A timer is a specialized type of clock which is used to measure time intervals. A timer that counts from zero upwards for measuring time elapsed is often called a stopwatch. It is a device that counts down from a specified time interval and used to generate a time delay, for example, an hourglass is a timer.
A counter is a device that stores (and sometimes displays) the number of times a particular event or process occurred, with respect to a clock signal. It is used to count the events happening outside the microcontroller.
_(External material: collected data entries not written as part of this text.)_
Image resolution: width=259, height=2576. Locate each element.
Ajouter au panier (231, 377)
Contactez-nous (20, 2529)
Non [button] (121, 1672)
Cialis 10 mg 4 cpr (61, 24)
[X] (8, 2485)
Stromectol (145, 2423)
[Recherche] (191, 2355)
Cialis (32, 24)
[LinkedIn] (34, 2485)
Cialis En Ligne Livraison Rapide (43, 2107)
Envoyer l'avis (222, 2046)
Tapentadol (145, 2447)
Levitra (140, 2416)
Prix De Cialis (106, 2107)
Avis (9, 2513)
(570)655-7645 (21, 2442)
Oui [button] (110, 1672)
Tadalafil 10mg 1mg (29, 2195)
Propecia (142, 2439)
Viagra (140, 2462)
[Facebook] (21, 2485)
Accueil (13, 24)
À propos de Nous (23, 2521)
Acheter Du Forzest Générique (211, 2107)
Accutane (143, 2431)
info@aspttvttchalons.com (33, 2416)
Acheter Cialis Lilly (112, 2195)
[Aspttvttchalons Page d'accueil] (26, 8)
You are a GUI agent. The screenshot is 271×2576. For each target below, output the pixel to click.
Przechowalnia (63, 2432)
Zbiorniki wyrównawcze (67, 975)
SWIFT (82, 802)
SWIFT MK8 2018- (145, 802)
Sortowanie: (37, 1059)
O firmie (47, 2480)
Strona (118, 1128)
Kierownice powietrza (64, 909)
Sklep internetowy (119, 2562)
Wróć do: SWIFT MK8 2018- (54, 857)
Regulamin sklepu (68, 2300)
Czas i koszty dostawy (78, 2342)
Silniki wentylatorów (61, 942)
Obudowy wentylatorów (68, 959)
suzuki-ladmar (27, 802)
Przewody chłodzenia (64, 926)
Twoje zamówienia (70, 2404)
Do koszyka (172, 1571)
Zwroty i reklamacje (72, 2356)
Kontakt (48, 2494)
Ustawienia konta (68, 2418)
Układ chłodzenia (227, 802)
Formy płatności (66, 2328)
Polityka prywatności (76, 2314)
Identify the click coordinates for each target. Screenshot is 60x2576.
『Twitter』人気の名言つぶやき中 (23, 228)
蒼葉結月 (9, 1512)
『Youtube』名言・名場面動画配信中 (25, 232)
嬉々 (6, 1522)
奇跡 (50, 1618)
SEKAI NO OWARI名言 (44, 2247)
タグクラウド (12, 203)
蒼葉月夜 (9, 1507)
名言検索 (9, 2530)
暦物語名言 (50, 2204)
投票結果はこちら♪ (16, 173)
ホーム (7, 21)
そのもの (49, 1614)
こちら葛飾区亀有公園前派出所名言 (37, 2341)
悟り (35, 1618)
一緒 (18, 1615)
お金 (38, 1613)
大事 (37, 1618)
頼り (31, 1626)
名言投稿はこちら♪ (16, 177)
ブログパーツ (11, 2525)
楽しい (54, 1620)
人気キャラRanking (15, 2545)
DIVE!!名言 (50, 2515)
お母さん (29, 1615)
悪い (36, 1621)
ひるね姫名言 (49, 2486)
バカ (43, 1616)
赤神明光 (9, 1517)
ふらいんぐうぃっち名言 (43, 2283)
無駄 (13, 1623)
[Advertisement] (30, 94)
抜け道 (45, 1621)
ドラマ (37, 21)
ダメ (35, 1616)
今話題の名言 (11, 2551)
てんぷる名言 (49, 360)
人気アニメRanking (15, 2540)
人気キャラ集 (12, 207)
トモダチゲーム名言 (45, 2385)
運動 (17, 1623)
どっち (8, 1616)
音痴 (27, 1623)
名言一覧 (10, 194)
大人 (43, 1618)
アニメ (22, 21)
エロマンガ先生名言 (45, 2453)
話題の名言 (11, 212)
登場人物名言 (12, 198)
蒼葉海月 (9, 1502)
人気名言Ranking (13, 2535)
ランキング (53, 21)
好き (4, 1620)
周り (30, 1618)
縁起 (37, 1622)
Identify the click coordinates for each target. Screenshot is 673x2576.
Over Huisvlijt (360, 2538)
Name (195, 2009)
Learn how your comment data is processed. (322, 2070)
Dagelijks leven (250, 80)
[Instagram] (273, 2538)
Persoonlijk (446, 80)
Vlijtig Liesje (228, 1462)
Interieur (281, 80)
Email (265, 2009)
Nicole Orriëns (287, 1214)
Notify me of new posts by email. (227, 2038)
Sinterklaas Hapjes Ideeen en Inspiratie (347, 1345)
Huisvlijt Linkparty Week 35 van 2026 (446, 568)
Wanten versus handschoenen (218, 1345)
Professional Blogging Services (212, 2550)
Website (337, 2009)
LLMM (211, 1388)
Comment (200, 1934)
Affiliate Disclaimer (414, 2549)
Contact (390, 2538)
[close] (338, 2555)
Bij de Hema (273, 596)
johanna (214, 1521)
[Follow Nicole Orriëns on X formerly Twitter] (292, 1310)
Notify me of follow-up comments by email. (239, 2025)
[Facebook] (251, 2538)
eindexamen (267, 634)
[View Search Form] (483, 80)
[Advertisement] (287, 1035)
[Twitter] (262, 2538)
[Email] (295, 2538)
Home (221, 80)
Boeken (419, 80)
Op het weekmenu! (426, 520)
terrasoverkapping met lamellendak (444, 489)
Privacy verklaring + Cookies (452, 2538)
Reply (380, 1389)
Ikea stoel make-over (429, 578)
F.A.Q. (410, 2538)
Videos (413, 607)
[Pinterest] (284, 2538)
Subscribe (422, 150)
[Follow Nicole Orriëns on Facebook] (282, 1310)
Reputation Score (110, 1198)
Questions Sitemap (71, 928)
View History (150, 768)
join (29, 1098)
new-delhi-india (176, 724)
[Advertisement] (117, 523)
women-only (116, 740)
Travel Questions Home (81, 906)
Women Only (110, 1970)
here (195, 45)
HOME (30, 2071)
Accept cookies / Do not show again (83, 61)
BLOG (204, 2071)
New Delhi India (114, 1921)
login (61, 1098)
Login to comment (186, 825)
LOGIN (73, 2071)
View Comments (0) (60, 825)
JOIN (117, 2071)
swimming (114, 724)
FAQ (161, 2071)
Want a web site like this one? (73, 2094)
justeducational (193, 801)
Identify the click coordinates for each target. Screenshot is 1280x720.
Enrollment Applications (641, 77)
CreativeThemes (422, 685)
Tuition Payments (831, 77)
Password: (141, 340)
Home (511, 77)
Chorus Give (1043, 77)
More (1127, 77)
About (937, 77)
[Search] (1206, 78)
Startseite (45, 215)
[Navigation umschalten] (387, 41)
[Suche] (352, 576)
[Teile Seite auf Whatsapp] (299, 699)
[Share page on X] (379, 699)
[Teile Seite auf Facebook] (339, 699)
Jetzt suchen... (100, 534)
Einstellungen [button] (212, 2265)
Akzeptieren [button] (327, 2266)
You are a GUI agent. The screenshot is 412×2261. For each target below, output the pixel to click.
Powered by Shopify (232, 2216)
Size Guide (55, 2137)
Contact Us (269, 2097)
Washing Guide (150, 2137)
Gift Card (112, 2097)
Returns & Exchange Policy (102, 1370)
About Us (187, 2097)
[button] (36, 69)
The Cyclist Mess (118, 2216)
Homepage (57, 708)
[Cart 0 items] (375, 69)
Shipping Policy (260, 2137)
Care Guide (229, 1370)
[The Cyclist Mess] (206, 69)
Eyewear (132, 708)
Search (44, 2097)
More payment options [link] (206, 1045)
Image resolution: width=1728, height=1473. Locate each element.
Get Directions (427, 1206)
In electronics, counters can be implemented quite easily using register-type circuits such as a flip-flop.
Difference between a Timer and a Counter
The points that differentiate a timer from a counter are as follows −
|The register incremented for every machine cycle.||The register is incremented considering 1 to 0 transition at its corresponding to an external input pin (T0, T1).|
|Maximum count rate is 1/12 of the oscillator frequency.||Maximum count rate is 1/24 of the oscillator frequency.|
|A timer uses the frequency of the internal clock, and generates delay.||A counter uses an external signal to count pulses.|
Timers of 8051 and their Associated Registers
The 8051 has two timers, Timer 0 and Timer 1. They can be used as timers or as event counters. Both Timer 0 and Timer 1 are 16-bit wide. Since the 8051 follows an 8-bit architecture, each 16 bit is accessed as two separate registers of low-byte and high-byte.
Timer 0 Register
The 16-bit register of Timer 0 is accessed as low- and high-byte. The low-byte register is called TL0 (Timer 0 low byte) and the high-byte register is called TH0 (Timer 0 high byte). These registers can be accessed like any other register. For example, the instruction MOV TL0, #4H moves the value into the low-byte of Timer #0.
Timer 1 Register
The 16-bit register of Timer 1 is accessed as low- and high-byte. The low-byte register is called TL1 (Timer 1 low byte) and the high-byte register is called TH1 (Timer 1 high byte). These registers can be accessed like any other register. For example, the instruction MOV TL1, #4H moves the value into the low-byte of Timer 1.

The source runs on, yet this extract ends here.